*Passage to read*.
---

UA faculty delays sports-bloc vote

FAYETTEVILLE -- University of Arkansas faculty agreed Wednesday to wait until next month before deciding on whether to continue as members of a national organization founded to give university professors a voice on issues relating to college sports.

The postponement means any vote will take place after the annual meeting of the Coalition on Intercollegiate Athletics, said Tom Jensen, a marketing professor and the UA Faculty Senate representative to the group. The meeting is scheduled to take place Feb. 17-19 at Wake Forest University in North Carolina.

"There's been a lot of communication going on, and [I'm] expecting some changes to occur," Jensen said.

The UA Faculty Senate unanimously approved his motion to delay the vote.

John Pijanowski, an educational leadership professor and chairman of the UA Faculty Senate, at last month's meeting said the coalition had "drifted substantially."

Faculty leadership groups from 64 institutions make up the organization, but Pijanowski said last month that a few people at times made decisions on behalf of the entire group.

---

*Information supplied*.
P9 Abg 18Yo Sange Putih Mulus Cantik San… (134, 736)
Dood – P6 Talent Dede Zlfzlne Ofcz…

---

*Set task A*.
Using the article on the UA faculty vote, explain in one to three sentences what purpose the Coalition on Intercollegiate Athletics was founded to serve.
*Set task B*.
Rewrite the article on the UA faculty vote between "Faculty leadership groups" and "the entire group.", inclusive, switching "entire group" to "whole group".

*Answer A*.
The coalition was founded to give university professors a voice on issues relating to college sports.

*Answer B*.
Faculty leadership groups from 64 institutions make up the organization, but Pijanowski said last month that a few people at times made decisions on behalf of the whole group.